The discovery of a human jawbone submerged in a remote stretch of river running through central Iowa triggered a police investigation - and after weeks of digging, investigators have returned with a surprising answer.
Workers stumbled across the jawbone in early August while conducting a wildlife survey for the county, the Marshall County Sheriff's Office said in a Sept. 21 release.
Investigators went to the site and searched, uncovering more bones initially believed to be human, but later determined to be animal.
The jawbone was a mystery, a lone piece of an unknown person. It could tell deputies nothing about how it got there, who it belonged to and how they died.
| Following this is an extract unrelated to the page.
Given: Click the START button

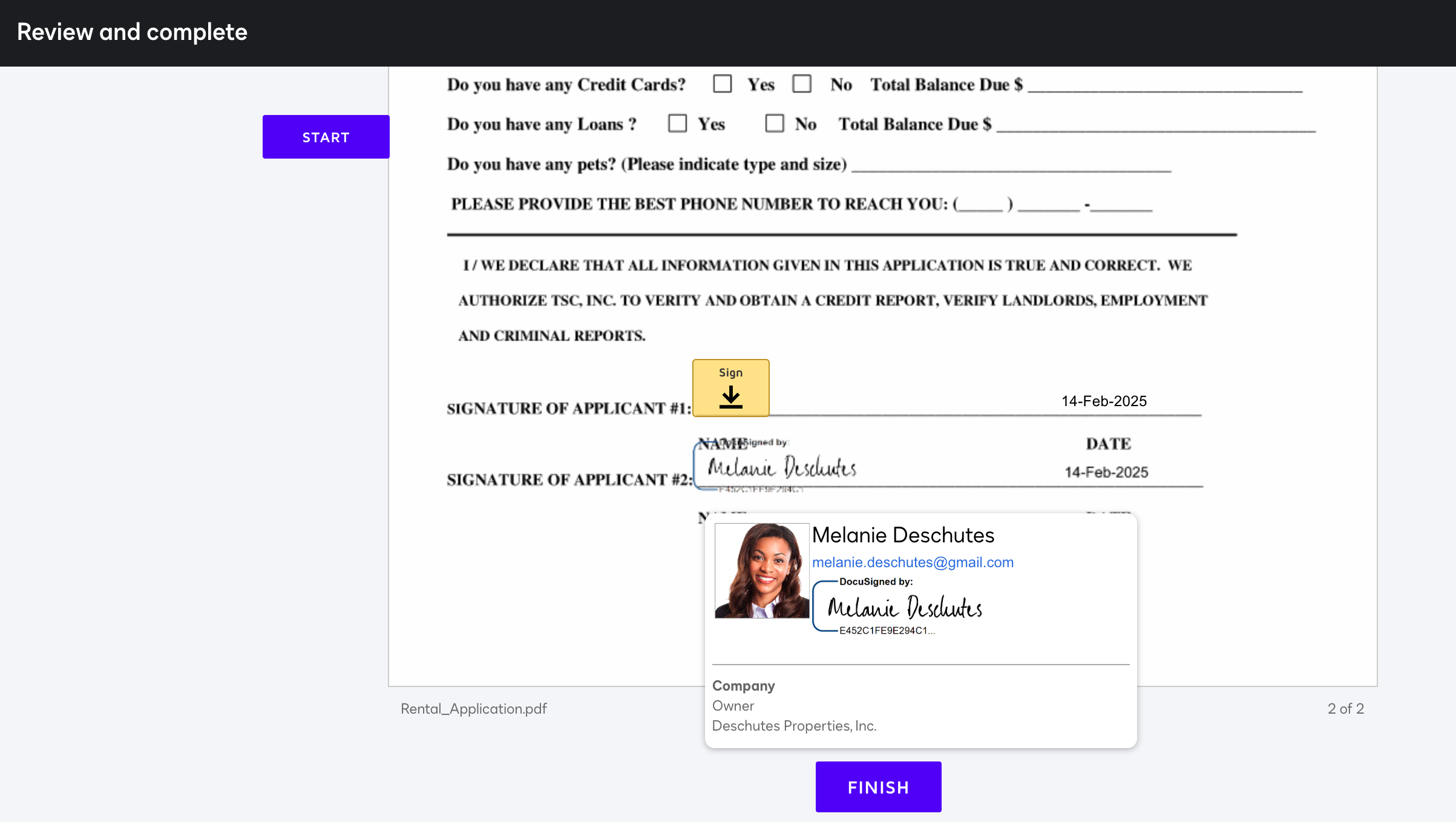Looking at the screenshot, I should click(x=326, y=137).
Whoever they were, their death wasn't recent, the sheriff's office said, as the jawbone was "several years old."
It was actually ancient, investigators would soon learn.
The county passed the jaw along to the State Medical Examiner's Office, which examined it, then handed it over to the Office of the State Archaeologist.
The jawbone is more than a piece of evidence, investigators found. It's a piece of ancient history, the remains of a man who lived and died thousands of years ago.
"The mandible was determined likely to belong to a prehistoric Native American, middle to older age male," the sheriff's office said.
Investigators didn't provide a specific time frame in which the man may have lived and died, but "additional historical research is expected," the release said.
Evidence collected in recent years shows that humans began inhabiting the Americas at least 13,000 years ago - a point when experts say "ancient populations expanded rapidly" across the continents, Science reported in a 2018 article.